WHAT TO PRODUCE - Gather each line of the entries below that includes "Modes".

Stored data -
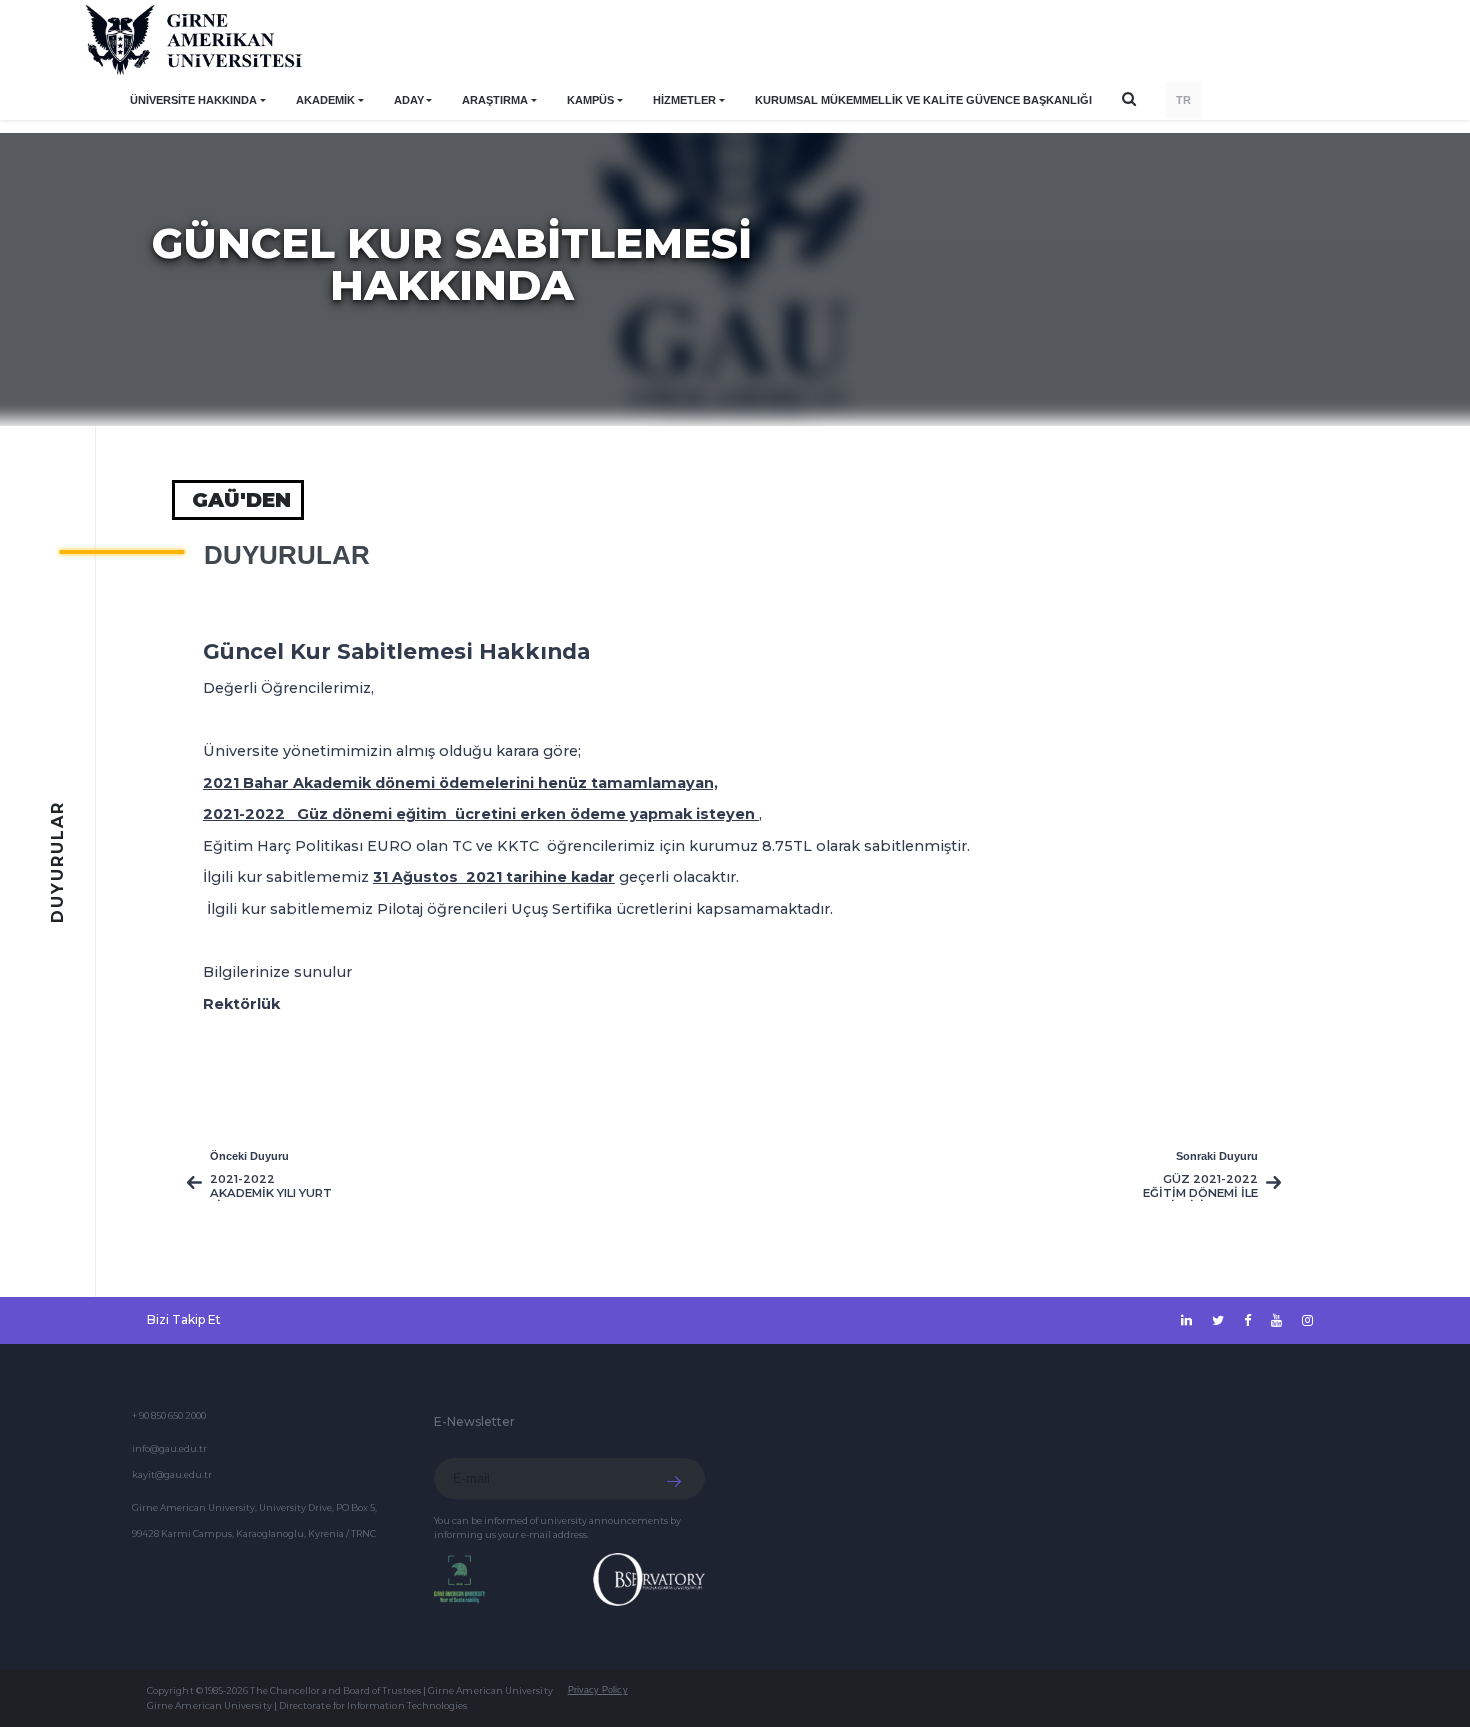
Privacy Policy (598, 1690)
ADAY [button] (409, 100)
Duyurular (287, 555)
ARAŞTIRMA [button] (495, 100)
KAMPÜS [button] (590, 100)
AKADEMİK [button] (325, 100)
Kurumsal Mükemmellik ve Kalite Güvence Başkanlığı (923, 100)
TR (1183, 100)
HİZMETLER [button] (684, 100)
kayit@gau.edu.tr (172, 1474)
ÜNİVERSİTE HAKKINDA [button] (193, 100)
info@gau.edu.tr (169, 1448)
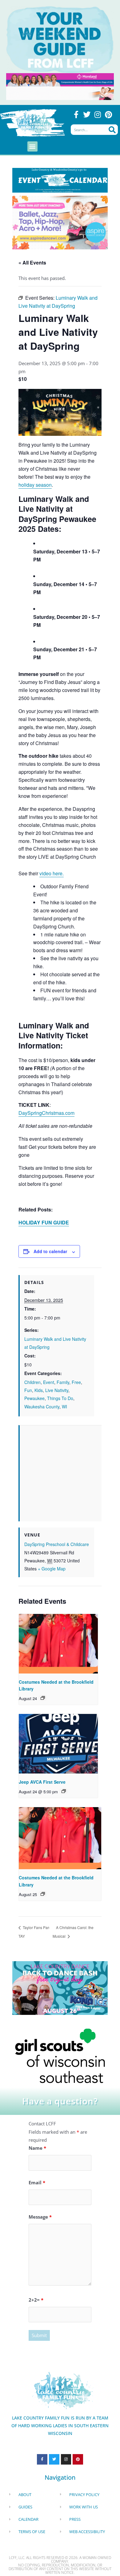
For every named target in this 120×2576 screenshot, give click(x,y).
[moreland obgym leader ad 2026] (60, 79)
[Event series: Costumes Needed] (43, 1698)
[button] (32, 146)
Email (37, 2182)
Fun (28, 1390)
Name (37, 2148)
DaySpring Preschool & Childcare (56, 1544)
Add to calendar (50, 1251)
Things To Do (60, 1398)
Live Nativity (56, 1390)
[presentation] (58, 1644)
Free (76, 1382)
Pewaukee (34, 1398)
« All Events (32, 262)
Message (40, 2217)
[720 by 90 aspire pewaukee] (60, 93)
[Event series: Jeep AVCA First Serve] (64, 1791)
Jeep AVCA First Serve (42, 1782)
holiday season (35, 484)
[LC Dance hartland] (60, 1987)
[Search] (112, 129)
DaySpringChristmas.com (46, 1112)
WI (64, 1406)
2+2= (36, 2300)
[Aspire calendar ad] (60, 222)
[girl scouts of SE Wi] (60, 2055)
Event (48, 1382)
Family (63, 1382)
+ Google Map (52, 1568)
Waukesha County (41, 1406)
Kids (38, 1390)
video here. (51, 873)
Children (32, 1382)
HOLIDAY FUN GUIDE (43, 1222)
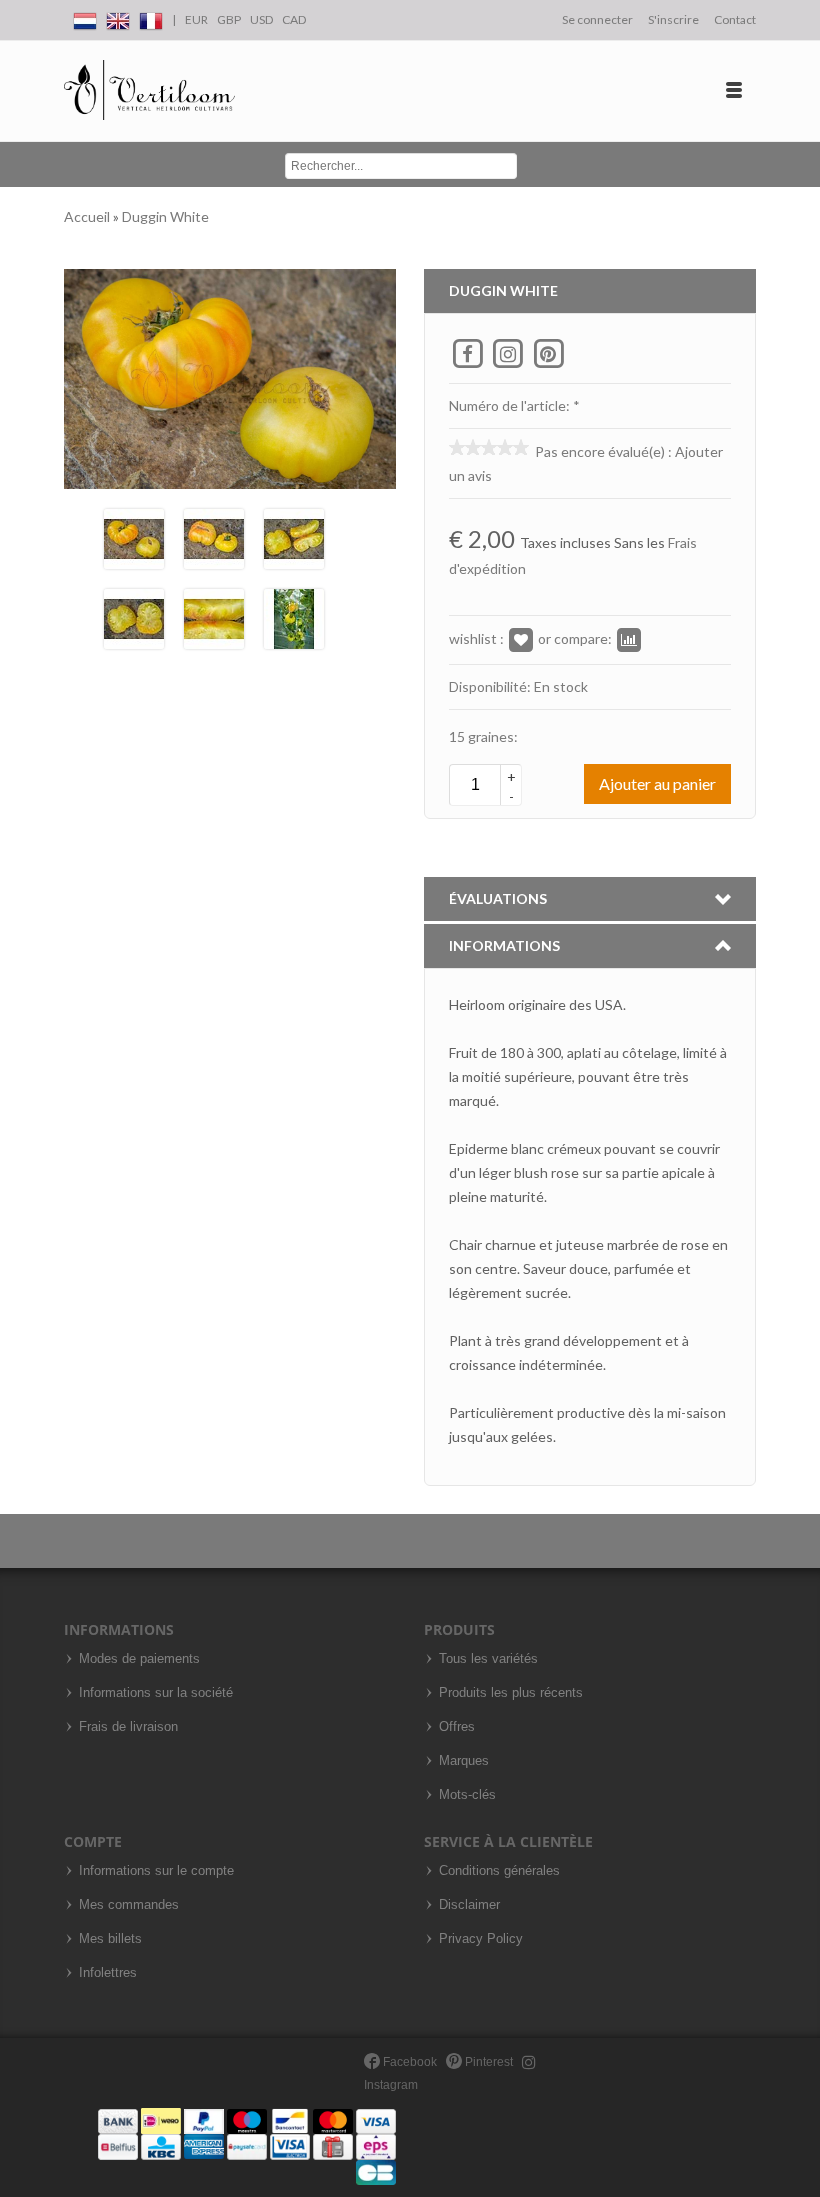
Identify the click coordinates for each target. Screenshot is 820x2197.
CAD (294, 19)
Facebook (408, 2062)
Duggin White (165, 216)
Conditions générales (499, 1871)
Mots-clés (467, 1795)
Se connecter (597, 19)
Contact (735, 19)
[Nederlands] (85, 17)
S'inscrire (673, 19)
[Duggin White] (134, 536)
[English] (118, 17)
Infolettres (108, 1973)
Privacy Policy (481, 1939)
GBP (229, 19)
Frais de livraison (128, 1727)
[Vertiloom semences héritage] (149, 90)
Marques (464, 1761)
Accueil (88, 216)
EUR (196, 19)
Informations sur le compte (156, 1871)
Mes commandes (129, 1905)
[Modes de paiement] (247, 2145)
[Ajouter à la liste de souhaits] (521, 638)
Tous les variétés (488, 1659)
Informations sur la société (156, 1693)
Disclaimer (469, 1905)
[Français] (151, 17)
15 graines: (483, 736)
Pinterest (487, 2062)
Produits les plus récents (511, 1693)
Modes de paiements (139, 1659)
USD (261, 19)
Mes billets (110, 1939)
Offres (457, 1727)
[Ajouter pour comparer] (629, 638)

OUTPUT -
[Modes de paiement] (247, 2145)
Modes de paiements (139, 1659)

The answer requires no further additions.